◆ Stated exercise
Copy these lines word for word, but don't include the pictures in your copy.

◆ Material for the task

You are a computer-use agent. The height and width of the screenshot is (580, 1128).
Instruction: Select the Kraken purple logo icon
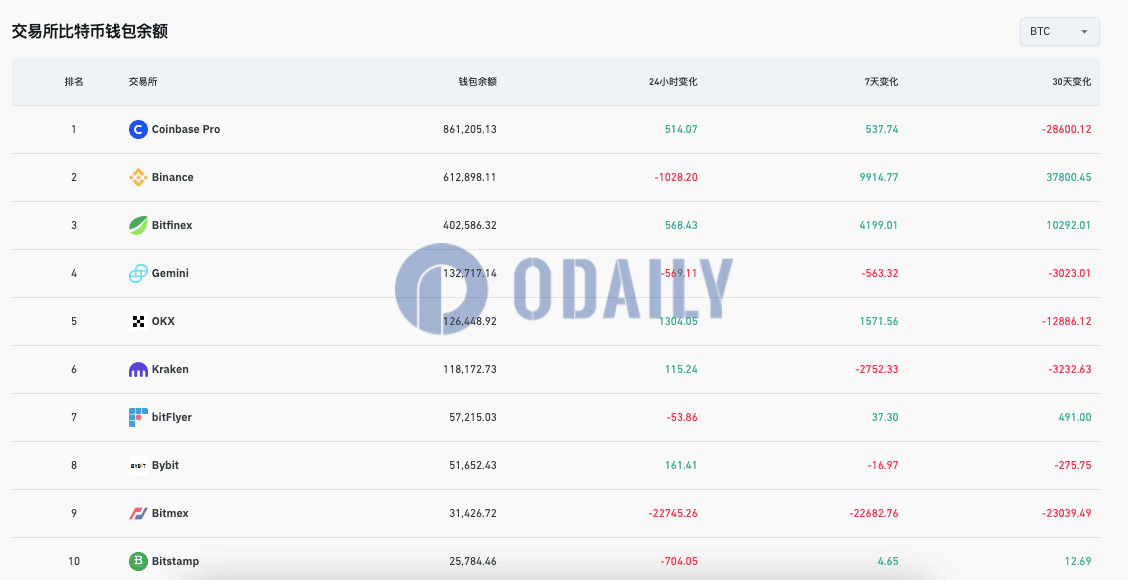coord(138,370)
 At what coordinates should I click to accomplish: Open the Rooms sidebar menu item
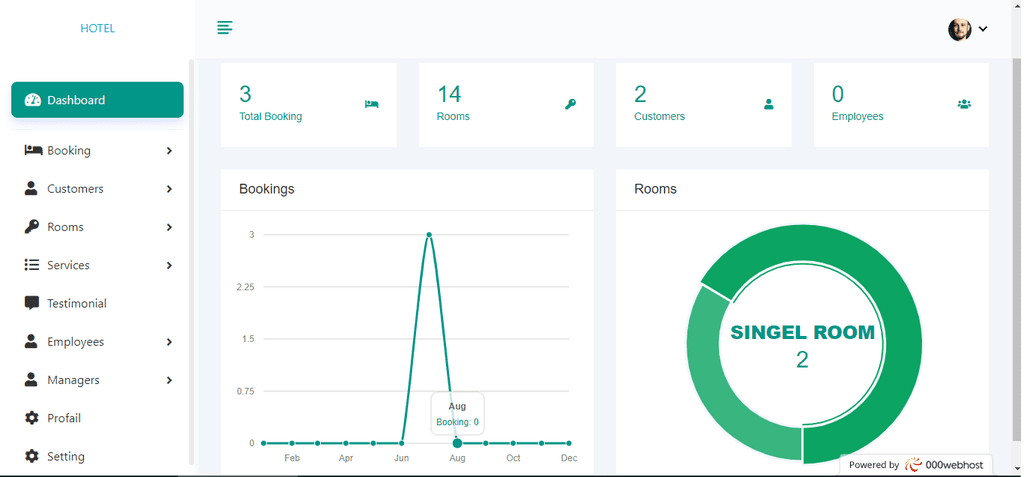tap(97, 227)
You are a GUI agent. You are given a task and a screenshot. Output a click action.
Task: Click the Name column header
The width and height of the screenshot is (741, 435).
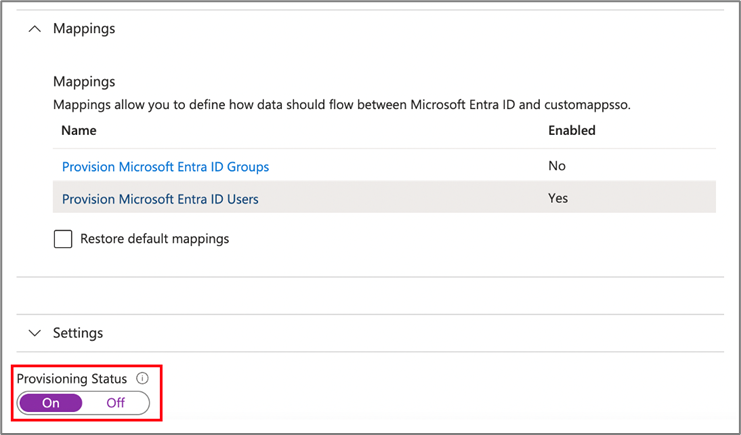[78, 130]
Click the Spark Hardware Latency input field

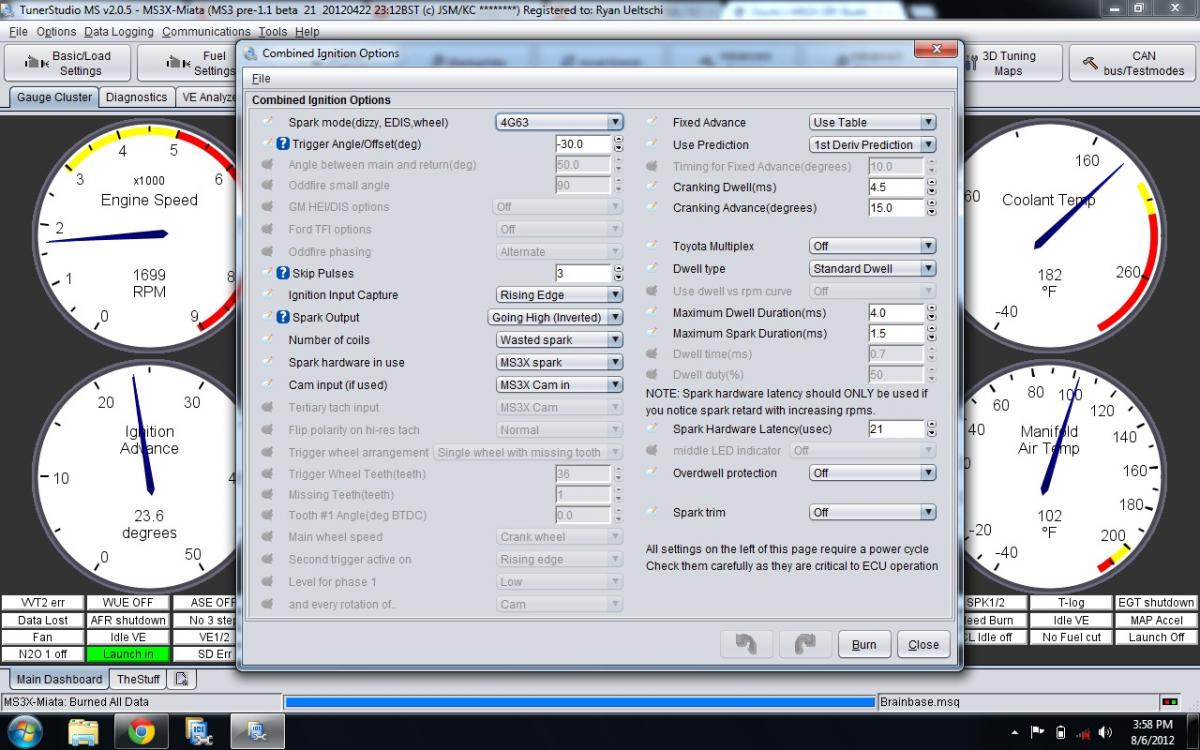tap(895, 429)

◆ Final answer
You are a computer-use agent. The height and width of the screenshot is (580, 1128).
Instruction: Select the Kraken purple logo icon
coord(138,370)
 At what coordinates should I click to accomplish: Open the Rooms sidebar menu item
tap(97, 227)
You are a GUI agent. You are given a task and a screenshot. Output a click action.
Task: Click the Name column header
The width and height of the screenshot is (741, 435).
[78, 130]
Click the Spark Hardware Latency input field

tap(895, 429)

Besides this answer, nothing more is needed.